J'avais déjà fait état de l'écueil de la longueur dans un précédent post. Seulement, je ne parlais pas là de l'uchronie mais du roman-feuilleton en ligne. Or, il existe des romans-feuilletons uchroniques en ligne. Ceux-ci paraissent hériter d'une double contrainte particulièrement pénible. Le dispositif (publication par écran interposé) leur enjoint de faire des épisodes courts. Le genre (comment se dépêtrer du point de divergence) préconise les récits courts. Quelque soit l'échelle, l'uchroniste numérique se voit amené à privilégier une brièveté bien peu compatible avec l'idée-même d'un roman. Parvient-il à se dépêtrer de toutes ces complications ? Peut-être pas.

Les romans-feuilletons ne représentent qu'une toute petite portion d'une production textuelle considérable. A l'instar d'uchronie.com, la plupart des sites uchroniques se contentent de collationner de simples scénarios. On reste dans l'orbite du jeu pour historien amateur, qui suit deux étapes quasi immuables. 1° Poser un point de divergence et définir en quoi il est historiquement signifiant. 2° Développer aussi logiquement que possible les conséquences mécaniques de l'événement alternatif. Bref, tout ceci ne va pas très loin. On reste collé à une vision événementielle de l'Histoire qui montre rapidement ses limites. Il existe heureusement des initiatives plus ambitieuses.

1940lafrancecontinue est un webroman-feuilleton d'un genre bien particulier. Comme le laisse entendre le titre, dans cet univers parallèle la France ne signe pas d'armistice en juin 1940. Ce point de divergence n'est pas trop crédible (un peu tard pour espérer un redressement de la situation). Par contre, la mise en œuvre éditoriale se révèle assez intéressante. La première partie, 1940, se décompose en chapitres et utilise un appareillage académique (notes de bas-de-page) destiné à maquiller l'uchronie en manuel d'histoire. Un début apparemment assez conventionnel, mais néanmoins rehaussé par une démultiplication presque infinie des formes textuelles et narratives : extraits de journaux, composition du gouvernement, articles de presse, déclarations officielles… De la belle ouvrage. Et puis, à partir de 1941, les auteurs se jettent à l'eau. Le découpage en chapitre est abandonné au profit d'un éphéméride, mois par mois, jour par jour. Une option éditoriale très pertinente qui correspond bien à la nature, journalistique au sens propre, d'Internet. Le flux de l'histoire est mis en scène en temps réel. Une excellente idée que j'ai moi-même expérimentée dans mon coin.
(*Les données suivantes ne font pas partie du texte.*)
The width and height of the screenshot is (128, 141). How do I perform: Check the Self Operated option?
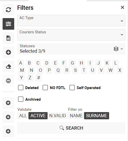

The Shattered World a probablement fourni un importante source d'inspiration pour 1940lafrancecontinue. Hébergée par blogger, cette uchronie anglo-saxonne recourt au découpage par éphéméride. Elle est parvenue à agréger une assez large communauté de lecteurs. Le dispositif éditorial laisse par contre un peu à désirer. Les épisodes ne sont pas publiés tels quels, mais accessibles depuis un fichier PDF — ce qui, en terme d'interactivité avec le texte, n'est pas terrible-terrible.

Dans les deux cas, il faut en convenir, les épisodes sont beaucoup trop longs — même si la subdivision en jour, mettant un peu en abyme la structure calendaire d'un blog ou de twitter, compense un peu l'encombrement. Ainsi alourdis, ces dispositifs peinent à étendre leur lectorat par-delà un cercle de quelques dizaines de passionnés, prêts à lire le texte malgré tout.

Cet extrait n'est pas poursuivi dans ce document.